Russia’s national gas champion OAO Gazprom took its biggest bite into the U.K. market to date Tuesday, signing a deal with the country’s biggest utility that will give it access to some 15 million household and business customers.

The state-controlled giant, which last month became the subject of an official European Union antitrust probe, agreed to extend a 2012 agreement with Centrica (which sells through the British Gas brand), raising annual supplies from just over 70 billion cubic feet a year to 146 bcf.

The deal, which runs through 2021, means that Gazprom will be the source of over 5% of annual U.K. gas demand, even before its trading arrangements with other U.K. utilities are taken into account. Supplies will be managed from Gazprom’s global trading portfolio, rather than sourced to specific fields and pipelines in Russia, however,

The deal illustrates the changing face of the European energy market. The U.K. for a long time produced more than enough gas in the North Sea to meet its own needs, but now has to import over half of the 2.56 trillion cubic feet a year that it consumes as those fields deplete. Gazprom, which supplies over a quarter of Europe’s gas, was generally unable to penetrate it.

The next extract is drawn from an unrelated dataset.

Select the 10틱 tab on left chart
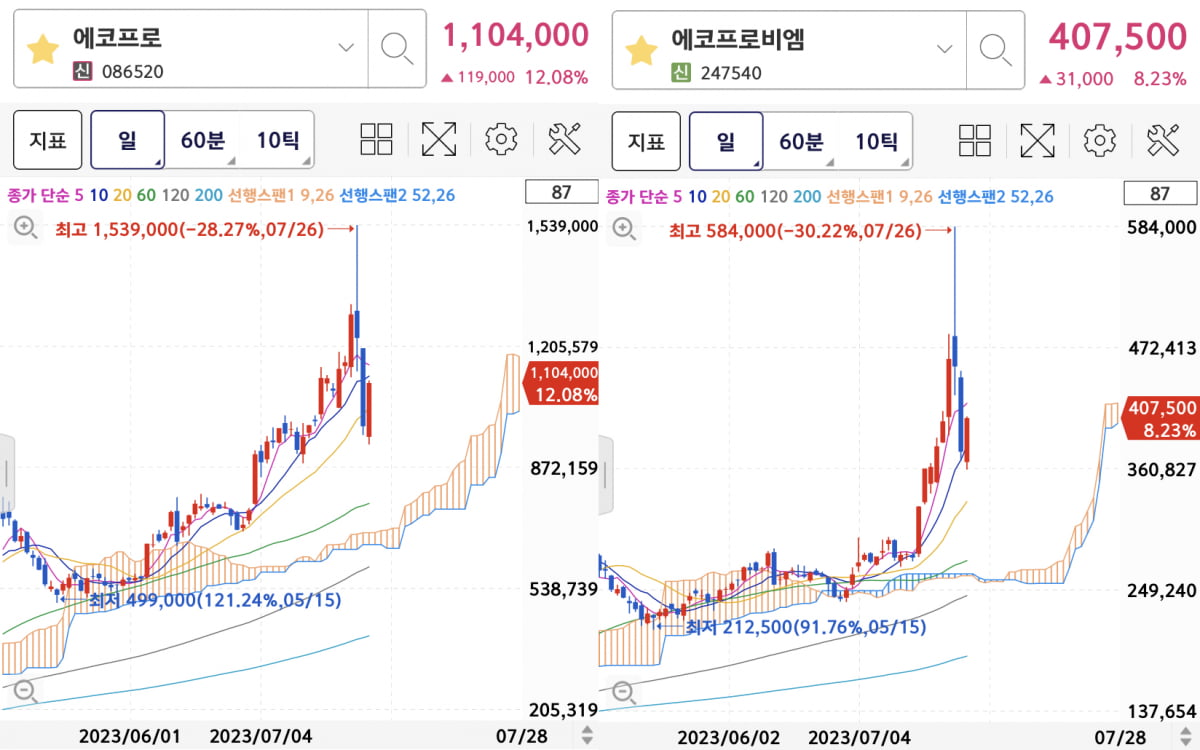The width and height of the screenshot is (1200, 750). click(x=277, y=140)
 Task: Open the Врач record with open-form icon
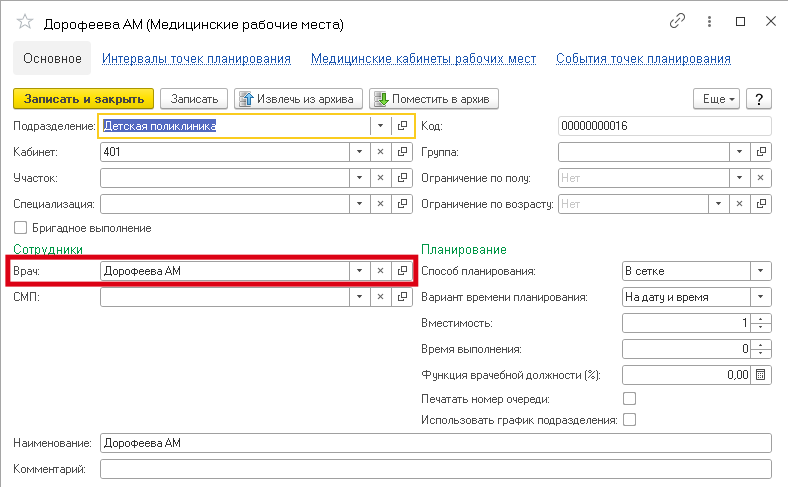click(x=402, y=271)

With the U.K., like the rest of Europe, highly reluctant to allow shale gas to replace the North Sea resources, there are few alternatives, at least in the short term, to Gazprom’s (Centrica is already leaning heavily on the most obvious one, committing itself in a separate deal Tuesday to take 256 bcf a year from the Norwegian company Statoil ASA (STOHF)).

But by the same token, Gazprom needs new European customers just as badly, having lost one of its biggest and most profitable export markets, Ukraine, to a bitterly politicized dispute. The U.K. is one of the few markets in Europe where it can increase its presence without becoming conspicuously dominant.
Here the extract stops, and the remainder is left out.